Propose pcre2 support for backport

git-svn-id: https://svn.apache.org/repos/asf/httpd/httpd/branches/2.4.x@1896976 13f79535-47bb-0310-9956-ffa450edef68

diff --git a/STATUS b/STATUS
index 636c221dc32ffb5e4a8d90eb90300973ed16dc76..4270efead625e07eb80dc2b3f638bff5f393732c 100644 (file)
--- a/STATUS
+++ b/STATUS
@@ -150,6 +150,35 @@ PATCHES ACCEPTED TO BACKPORT FROM TRUNK:
 PATCHES PROPOSED TO BACKPORT FROM TRUNK:
   [ New proposals should be added at the end of the list ]
 
+  *) Support PCRE2 (10.x) in place of PCRE (8.x).
+     Submitted by: wrowe, Petr Pisar [ppisar redhat.com], rjung
+     trunk patches:
+         http://svn.apache.org/r1773454
+         http://svn.apache.org/r1773741
+         http://svn.apache.org/r1773742
+         http://svn.apache.org/r1773839
+         http://svn.apache.org/r1773870
+         http://svn.apache.org/r1773882
+         http://svn.apache.org/r1814662
+         http://svn.apache.org/r1881478
+     summarized/conflicts resolved:
+         https://gist.github.com/wrowe/73f655d13bbe0f12030aa4557e804d8a
+     +1: wrowe
+     wrowe notes that the current code drops optimizations, owing to the fact
+     that the ovector is a required allocation and is no longer allocated on
+     the stack, by design.  The correct fix is an apr userdata allocation on
+     the appropriate pool, which would be thread-safe, but the actual API of
+     ap_regexec[_len]() offers us no pool and isn't suitable for httpd-2.4.x.
+     At this time, PCRE 8.45 is EOL and will not receive security updates,
+     and taking ovector and other arrays off the stack was in direct reaction
+     to the patterns of abuse of previous pcre exploits.
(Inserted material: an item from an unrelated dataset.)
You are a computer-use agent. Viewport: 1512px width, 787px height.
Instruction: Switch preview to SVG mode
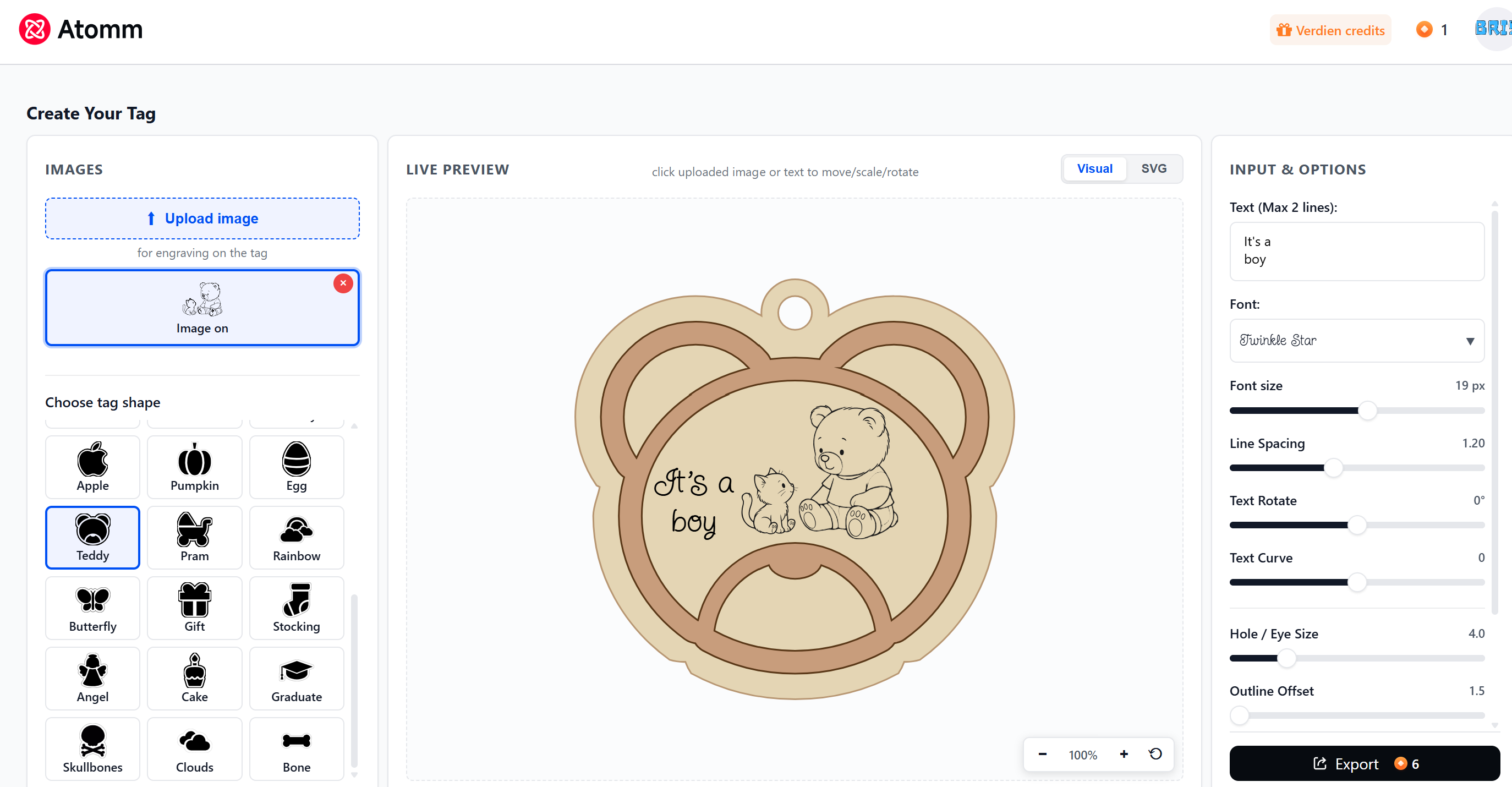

So this patch doesn't
+     wait for httpd-2.4 to be retired, it will need to be adopted without the
+     existing optimiation.
+     jorton: Adding ap_pregexec/_len which pass a pool would also work
+             for internal users of this api; not sure if performance
+             impact is significant from using malloc here.
+
+
 PATCHES/ISSUES THAT ARE BEING WORKED
   [ New entries should be added at the START of the list ]
 
@@ -256,28 +285,6 @@ PATCHES/ISSUES THAT ARE BEING WORKED
              make it nonblocking (by default)?
         jim: Non-blocking seems the best way to handle...
 
-   * Support PCRE2 (10.x) in place of PCRE (8.x).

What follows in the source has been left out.